- Government, without a doubt, opted for the wrong option by first bullying and ordering about the doctors instead of entering into dialogue as a first step.
- Immunisation cycles for children against the six killer diseases have been disrupted, antenatal services interrupted and mothers left untended to pangs of labour.
- Government’s knee-jerk reaction implies that it hasn’t learnt any lessons from previous national crises.
The government’s handling of the doctors’ strike has been careless. It has left the country hurting and the doctors more outraged. This has forced the industrial action to make worse an already bad situation in our healthcare facilities. Across the country, immunisation cycles for children against the six killer diseases have been disrupted, antenatal services interrupted and mothers left untended to pangs of labour. Deaths have also been reported after some doctors even stayed away from offering emergency services they had promised to offer despite the strike.
Oddly, both Health minister Ruth Jane Aceng and her junior colleague Joyce Moriku of Primary Healthcare agree that the doctors’ demands are genuine. Ms Moriku also accepts that dialogue should have been and remains government’s best option in resolving the impasse. Just who then ill-advised the President to adopt at the outset, a hardline and an uncompromising stance?

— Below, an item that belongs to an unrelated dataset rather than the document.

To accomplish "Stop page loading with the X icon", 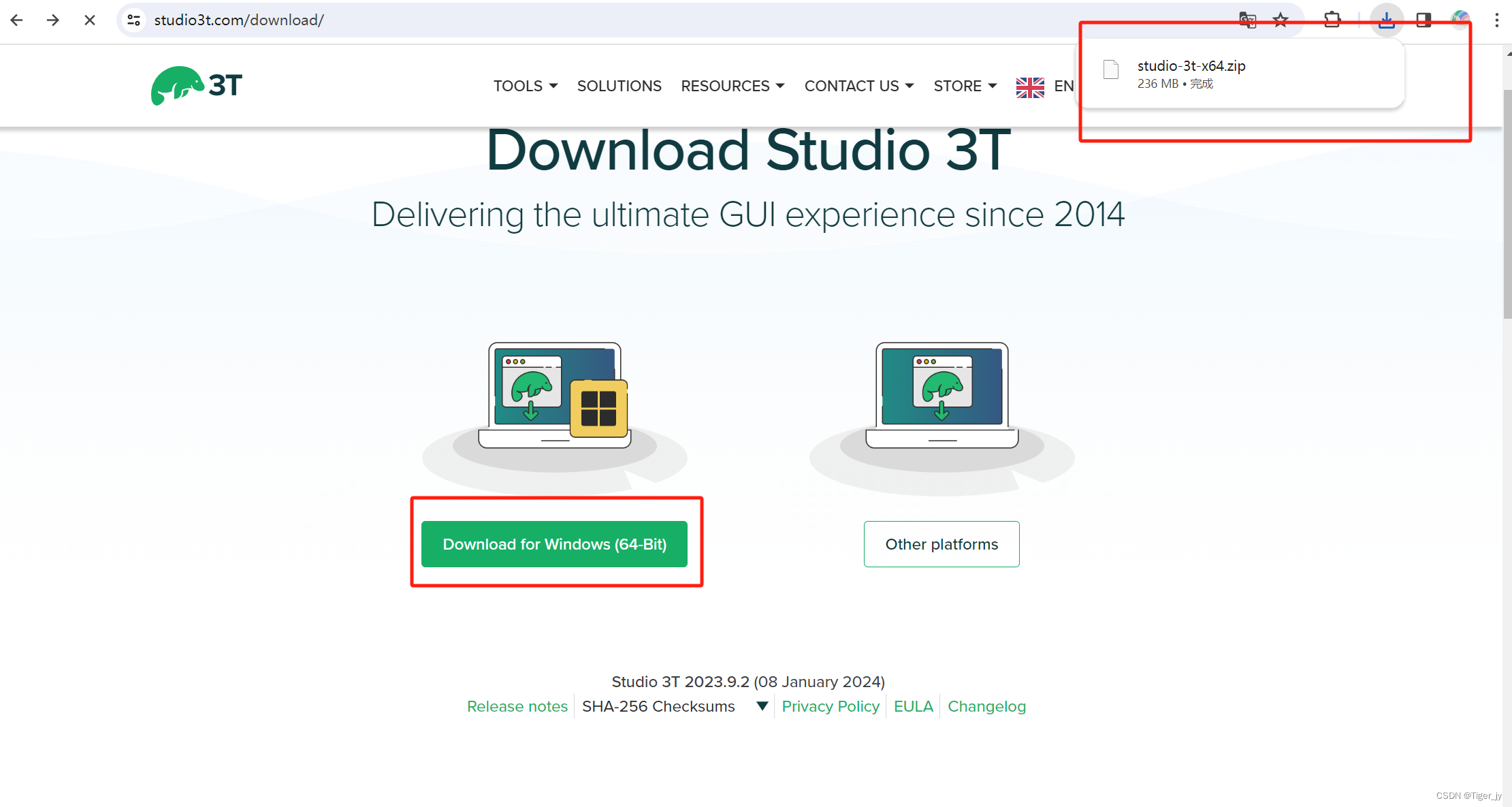I will [x=89, y=20].
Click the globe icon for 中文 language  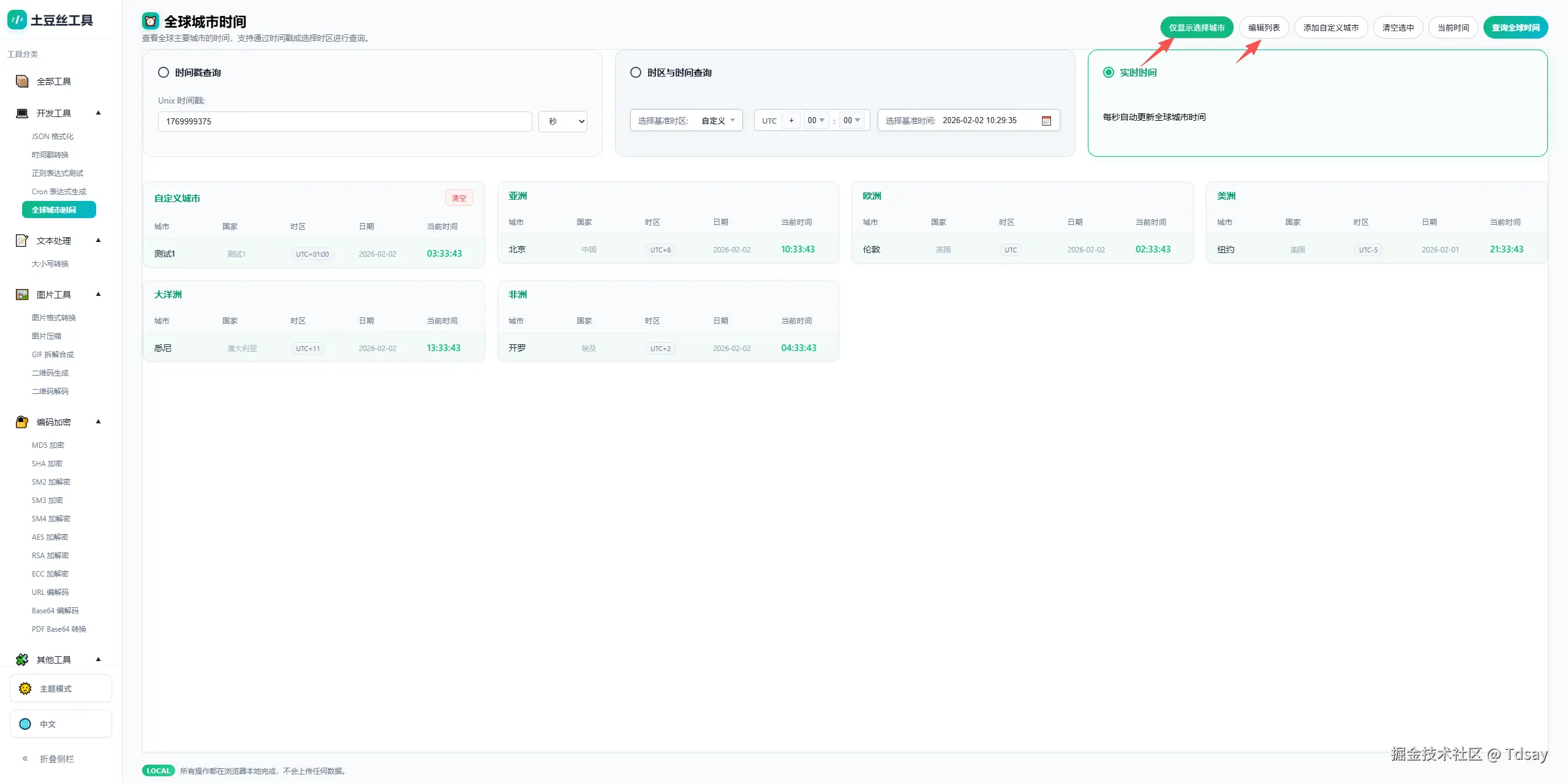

Government, without a doubt, opted for the wrong option by first bullying and ordering about the doctors instead of entering into dialogue as a first step. Also government’s ultimatum to doctors and ordering Resident District Commissioners to police doctors in hospitals was a misjudgment and blunder. Indeed, the about turn by government confirms that its belated recourse to dialogue should have been the President’s first option, not the second.
To say the least, it’s ridiculous for leader of government business and Premier Ruhakana Rugunda to admit that Cabinet got a brief from Health minister only on Monday evening after the strike began on Monday last week and a pre-emptive order issued same day.
The instituting of the inter-ministerial committee to study the doctors’ demands and dialogue with them should have come prior to the ultimatum, which in turn should have become a last resort. In sum, government’s knee-jerk reaction implies that it hasn’t learnt any lessons from previous national crises. First were the teachers, then university lecturers, and then court prosecutors, and now medics.
The doctors’ demands for better pay, duty facilitation, improved working condition, better functional facilities and equipment, are realistic. Similar incremental salaries the medics are demanding have been granted for teachers and lecturers. This is why Treasury Secretary Keith Muhakanizi’s argument is untenable that Shs14 trillion revenue collection is rather thin to raise pay for the striking doctors.
The core issue is that we just haven’t set our priorities right. What government should do is to set up a Salary Review Commission, offset and harmonise the grossly skewed salary disparities among executives and lower cadres across ministries, departments, and agencies. Only then can a durable solution be worked out to end the current doctors’ strike and future clamour for fair wages.